Word and element pointing entries:

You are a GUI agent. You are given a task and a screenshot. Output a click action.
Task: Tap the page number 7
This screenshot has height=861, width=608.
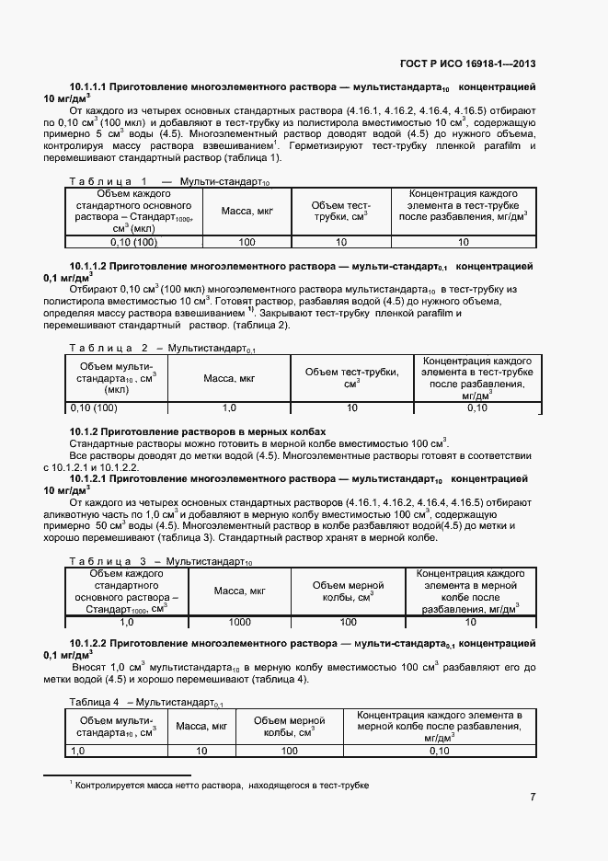pyautogui.click(x=533, y=797)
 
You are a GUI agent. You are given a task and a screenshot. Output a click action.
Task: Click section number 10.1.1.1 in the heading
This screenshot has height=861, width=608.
pyautogui.click(x=88, y=86)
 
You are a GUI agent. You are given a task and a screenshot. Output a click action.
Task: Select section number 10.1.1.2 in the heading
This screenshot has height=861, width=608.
pyautogui.click(x=88, y=265)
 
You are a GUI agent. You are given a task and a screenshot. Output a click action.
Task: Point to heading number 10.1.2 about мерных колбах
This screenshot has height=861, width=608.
pyautogui.click(x=84, y=431)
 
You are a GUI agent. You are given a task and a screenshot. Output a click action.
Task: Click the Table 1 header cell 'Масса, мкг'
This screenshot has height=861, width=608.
pyautogui.click(x=247, y=212)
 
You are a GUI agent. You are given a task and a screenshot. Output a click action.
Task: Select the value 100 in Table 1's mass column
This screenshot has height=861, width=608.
pyautogui.click(x=247, y=242)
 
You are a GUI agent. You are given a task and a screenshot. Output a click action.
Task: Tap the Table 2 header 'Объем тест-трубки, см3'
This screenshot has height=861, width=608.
pyautogui.click(x=351, y=378)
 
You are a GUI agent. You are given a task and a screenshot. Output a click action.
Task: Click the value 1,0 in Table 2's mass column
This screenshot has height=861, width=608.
pyautogui.click(x=229, y=408)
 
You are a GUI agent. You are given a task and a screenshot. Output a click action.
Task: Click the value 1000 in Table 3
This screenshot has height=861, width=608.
pyautogui.click(x=239, y=622)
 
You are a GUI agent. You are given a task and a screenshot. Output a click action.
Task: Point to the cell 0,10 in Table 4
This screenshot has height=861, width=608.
pyautogui.click(x=439, y=751)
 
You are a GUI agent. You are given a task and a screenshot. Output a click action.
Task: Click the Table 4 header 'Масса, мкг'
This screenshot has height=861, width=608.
pyautogui.click(x=201, y=727)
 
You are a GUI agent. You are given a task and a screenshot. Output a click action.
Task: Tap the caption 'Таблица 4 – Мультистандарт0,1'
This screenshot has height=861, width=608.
pyautogui.click(x=147, y=703)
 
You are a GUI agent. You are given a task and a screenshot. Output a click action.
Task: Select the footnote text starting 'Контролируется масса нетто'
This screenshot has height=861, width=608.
pyautogui.click(x=221, y=786)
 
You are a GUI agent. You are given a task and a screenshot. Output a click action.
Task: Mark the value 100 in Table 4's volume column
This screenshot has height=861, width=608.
pyautogui.click(x=290, y=751)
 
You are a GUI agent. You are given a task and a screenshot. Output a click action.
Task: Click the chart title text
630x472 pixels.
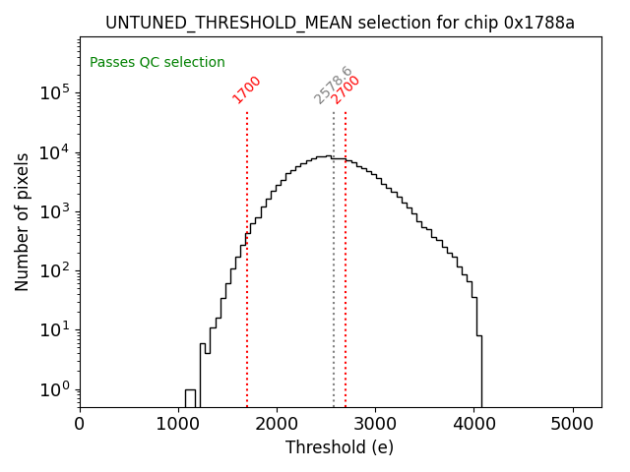tap(340, 23)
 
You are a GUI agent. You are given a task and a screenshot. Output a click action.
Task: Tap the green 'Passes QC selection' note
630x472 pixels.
tap(158, 63)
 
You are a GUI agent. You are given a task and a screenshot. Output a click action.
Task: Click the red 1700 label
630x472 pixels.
tap(247, 88)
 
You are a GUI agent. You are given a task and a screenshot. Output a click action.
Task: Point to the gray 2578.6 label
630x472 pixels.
tap(333, 86)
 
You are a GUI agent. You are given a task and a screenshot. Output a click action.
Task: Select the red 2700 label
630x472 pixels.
tap(346, 88)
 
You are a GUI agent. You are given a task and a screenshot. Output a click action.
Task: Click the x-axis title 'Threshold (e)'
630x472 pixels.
tap(340, 447)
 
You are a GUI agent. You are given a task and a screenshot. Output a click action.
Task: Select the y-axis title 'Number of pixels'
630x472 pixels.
tap(22, 221)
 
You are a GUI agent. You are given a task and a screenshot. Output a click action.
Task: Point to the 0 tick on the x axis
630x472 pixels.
tap(80, 425)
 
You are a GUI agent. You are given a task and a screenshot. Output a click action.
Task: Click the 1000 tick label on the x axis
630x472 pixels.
tap(178, 425)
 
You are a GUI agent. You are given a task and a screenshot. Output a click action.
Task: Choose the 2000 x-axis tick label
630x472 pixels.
tap(277, 425)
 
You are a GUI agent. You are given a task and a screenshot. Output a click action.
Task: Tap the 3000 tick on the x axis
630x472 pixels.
tap(375, 425)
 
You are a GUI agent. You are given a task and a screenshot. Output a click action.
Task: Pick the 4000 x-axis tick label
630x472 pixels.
tap(474, 425)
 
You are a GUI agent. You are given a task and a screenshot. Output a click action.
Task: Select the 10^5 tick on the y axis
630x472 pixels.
tap(54, 92)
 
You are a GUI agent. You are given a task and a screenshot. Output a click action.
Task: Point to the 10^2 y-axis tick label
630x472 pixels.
tap(54, 270)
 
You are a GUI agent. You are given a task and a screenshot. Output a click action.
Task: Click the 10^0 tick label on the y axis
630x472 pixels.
tap(54, 389)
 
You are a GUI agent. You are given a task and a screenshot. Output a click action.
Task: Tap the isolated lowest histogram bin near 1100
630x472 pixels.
tap(190, 398)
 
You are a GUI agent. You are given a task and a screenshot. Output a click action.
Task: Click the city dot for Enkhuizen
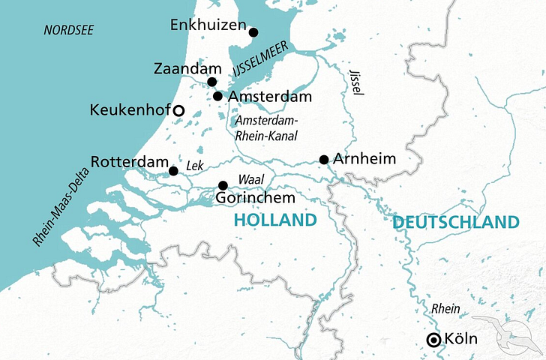pos(254,32)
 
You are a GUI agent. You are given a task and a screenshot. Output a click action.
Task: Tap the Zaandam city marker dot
pos(212,82)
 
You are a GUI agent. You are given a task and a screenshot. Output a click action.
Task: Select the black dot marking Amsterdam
pos(218,96)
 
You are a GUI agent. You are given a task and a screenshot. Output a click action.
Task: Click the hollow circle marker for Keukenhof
pos(178,111)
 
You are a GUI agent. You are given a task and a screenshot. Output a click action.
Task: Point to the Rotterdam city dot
pos(173,171)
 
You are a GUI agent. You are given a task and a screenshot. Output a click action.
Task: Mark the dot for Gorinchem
pos(223,185)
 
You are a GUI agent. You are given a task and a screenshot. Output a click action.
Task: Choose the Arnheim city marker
pos(324,159)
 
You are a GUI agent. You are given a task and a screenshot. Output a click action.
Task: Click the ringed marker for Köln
pos(433,340)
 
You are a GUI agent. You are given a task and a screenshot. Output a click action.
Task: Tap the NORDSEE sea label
pos(68,30)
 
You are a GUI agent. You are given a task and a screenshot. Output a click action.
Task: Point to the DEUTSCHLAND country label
pos(454,222)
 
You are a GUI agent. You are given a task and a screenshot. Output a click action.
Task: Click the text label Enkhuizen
pos(208,26)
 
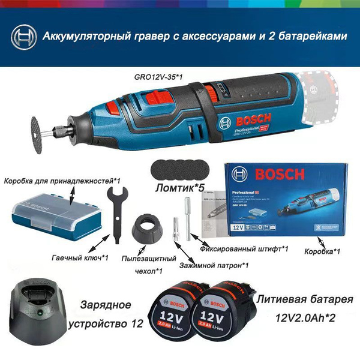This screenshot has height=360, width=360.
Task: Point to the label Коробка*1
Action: point(323,251)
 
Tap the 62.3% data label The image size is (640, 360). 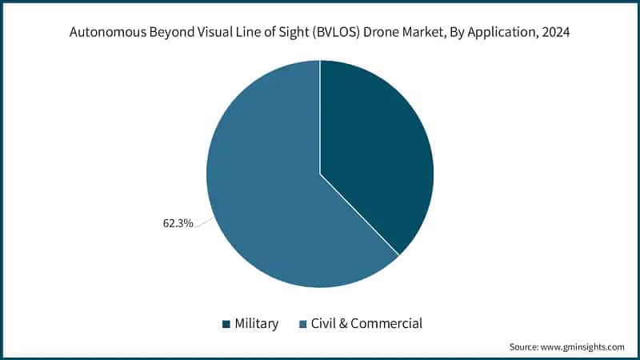178,223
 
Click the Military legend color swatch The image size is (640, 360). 226,324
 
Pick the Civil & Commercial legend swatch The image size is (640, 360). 302,324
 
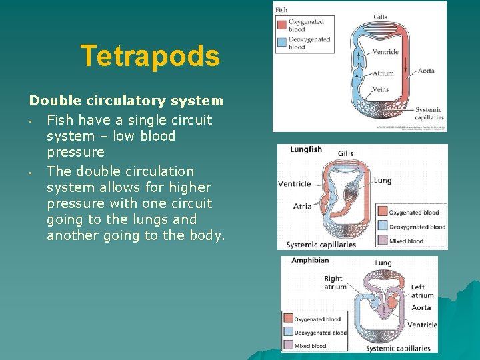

Set task:
Locate each of the lines above that contains the word "title", and copy every one of them.

Expected answer:
Task: Click the chart title text
Task: Click the x-axis title 'Threshold (e)'
Task: Select the y-axis title 'Number of pixels'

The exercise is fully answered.